• **Aim of the exercise**:
Exactly as they appear, retype the lines from the one containing "Task: Click the colorbar tick label 50" through the final line of the data below. Leave pictures out.

[Dataset entries]
--

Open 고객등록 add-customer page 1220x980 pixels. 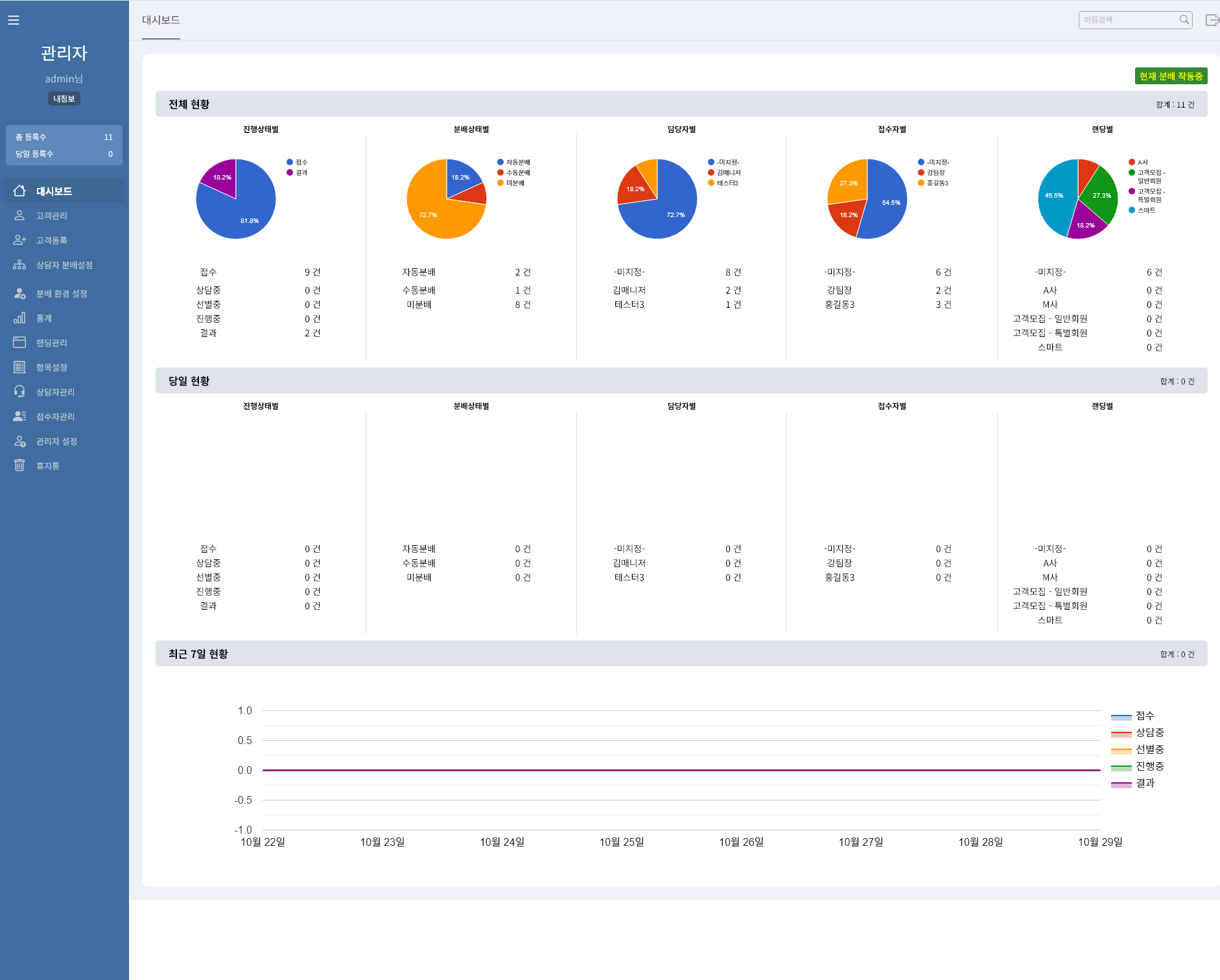click(x=51, y=240)
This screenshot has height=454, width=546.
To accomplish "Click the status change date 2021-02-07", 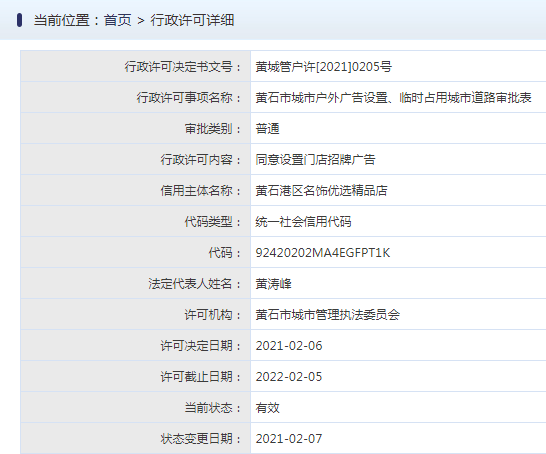I will [289, 439].
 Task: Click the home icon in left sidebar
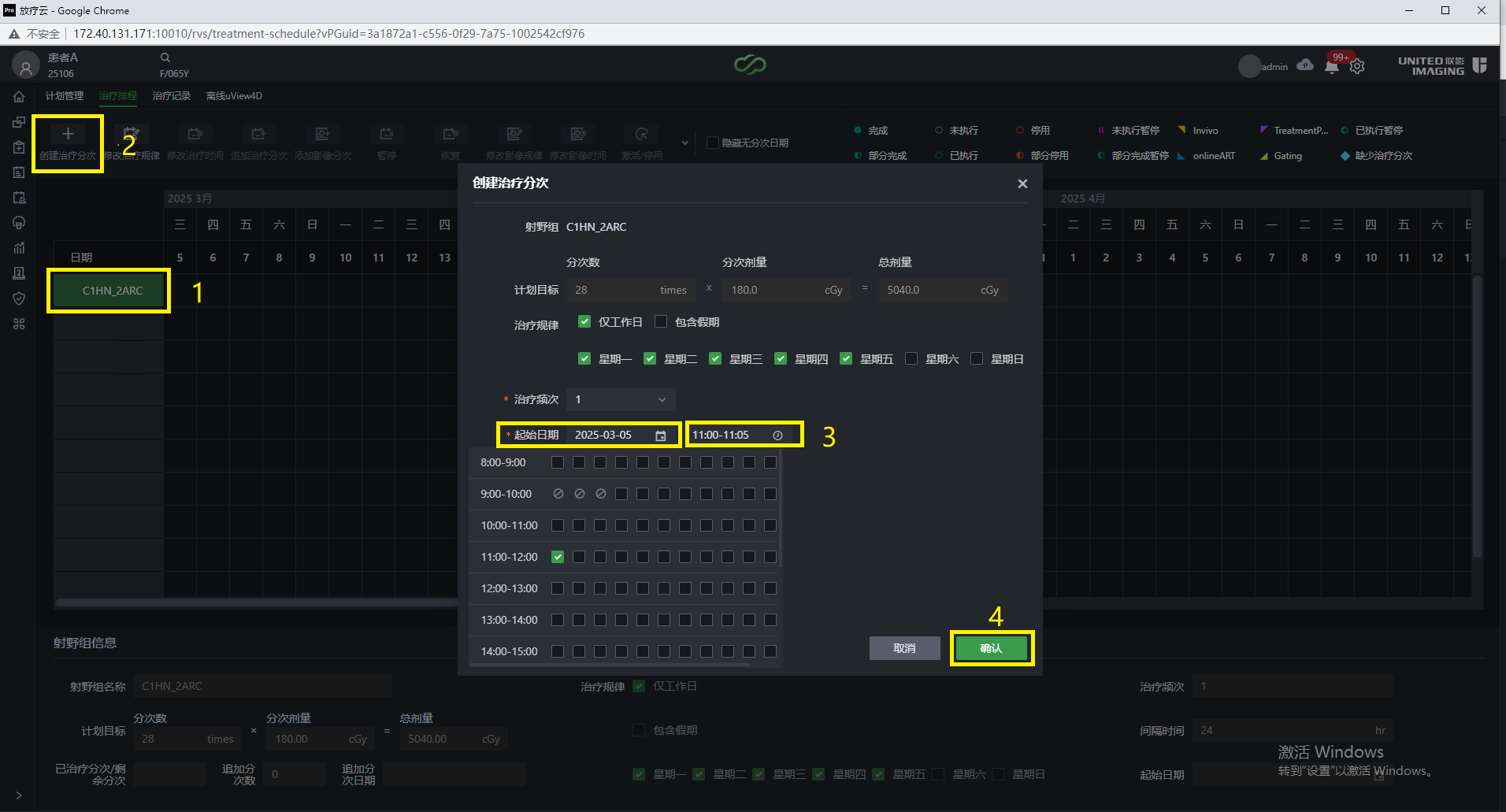[19, 97]
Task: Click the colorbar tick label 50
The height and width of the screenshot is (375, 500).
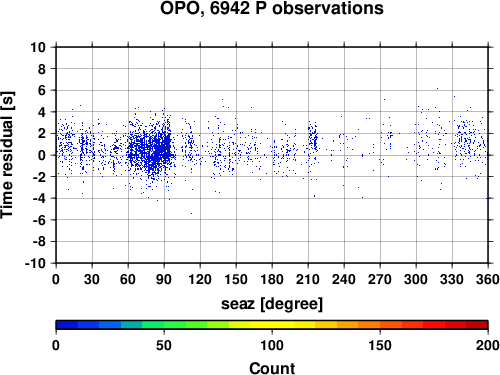Action: (x=164, y=345)
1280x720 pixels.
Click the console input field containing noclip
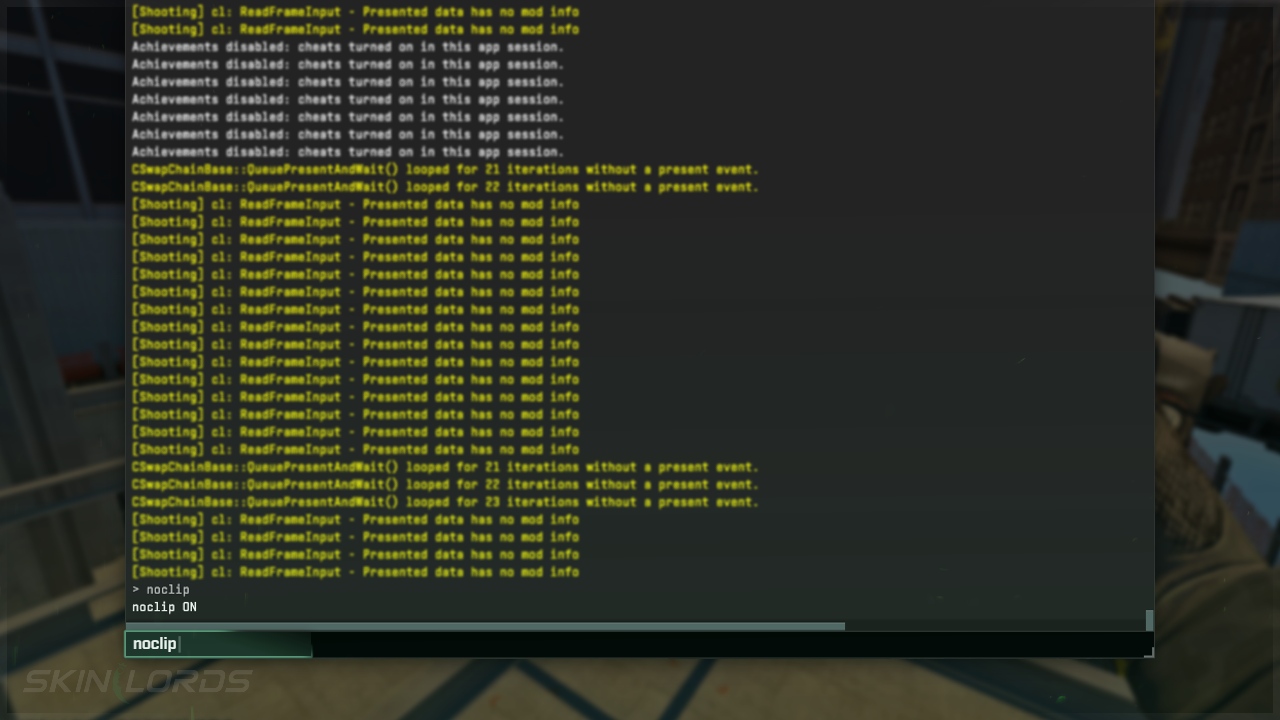click(218, 644)
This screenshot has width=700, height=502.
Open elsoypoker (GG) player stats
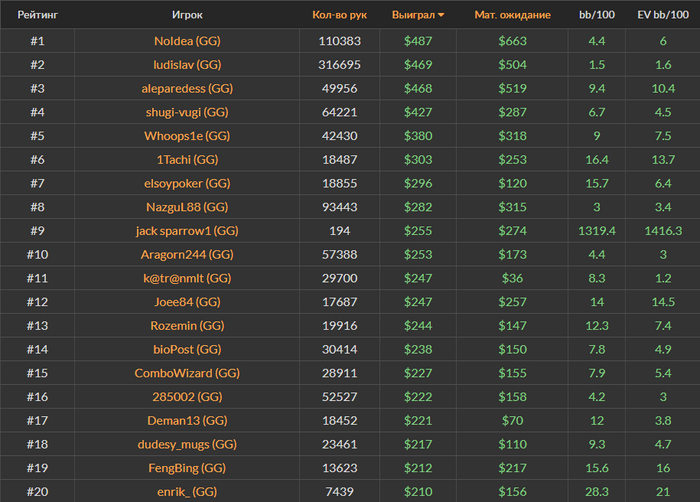click(x=187, y=183)
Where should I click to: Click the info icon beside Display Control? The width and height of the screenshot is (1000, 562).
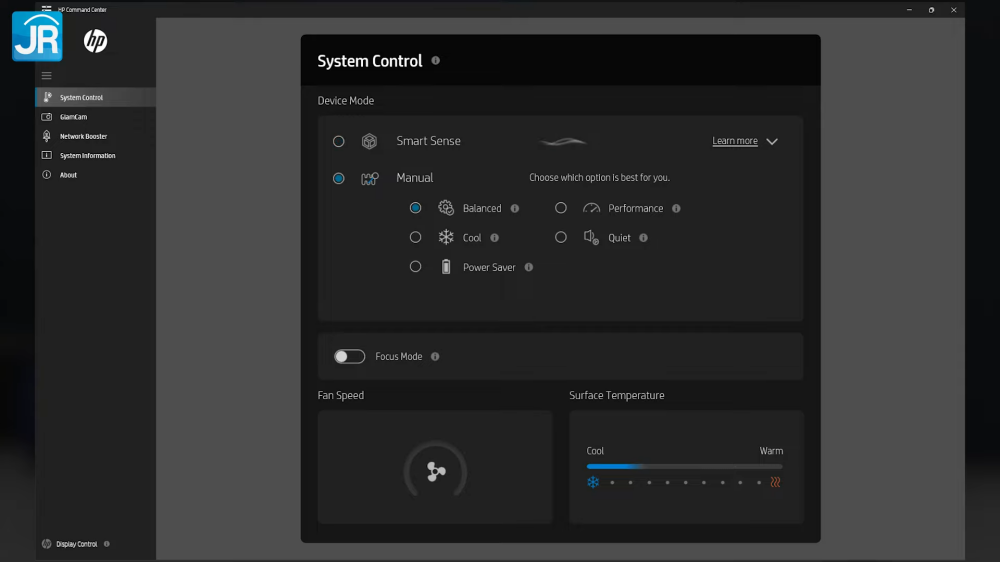(x=107, y=544)
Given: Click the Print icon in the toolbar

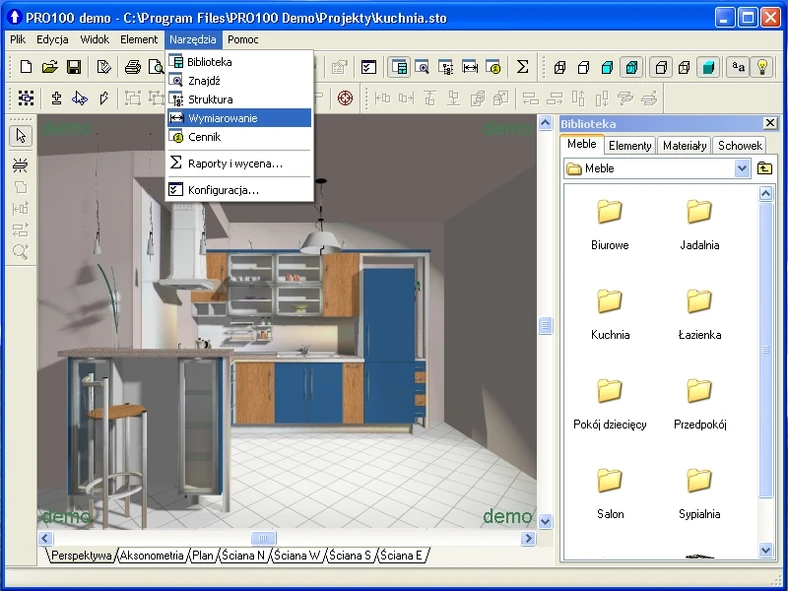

--

• **Solution for this task**:
Task: Click the colorbar tick label 50
The height and width of the screenshot is (375, 500).
Action: (x=164, y=345)
1280x720 pixels.
Click the console input field containing noclip
click(218, 644)
This screenshot has width=700, height=502.
Open elsoypoker (GG) player stats
click(x=187, y=183)
Where should I click to: Click the info icon beside Display Control? The width and height of the screenshot is (1000, 562).
(x=107, y=544)
Given: Click the Print icon in the toolbar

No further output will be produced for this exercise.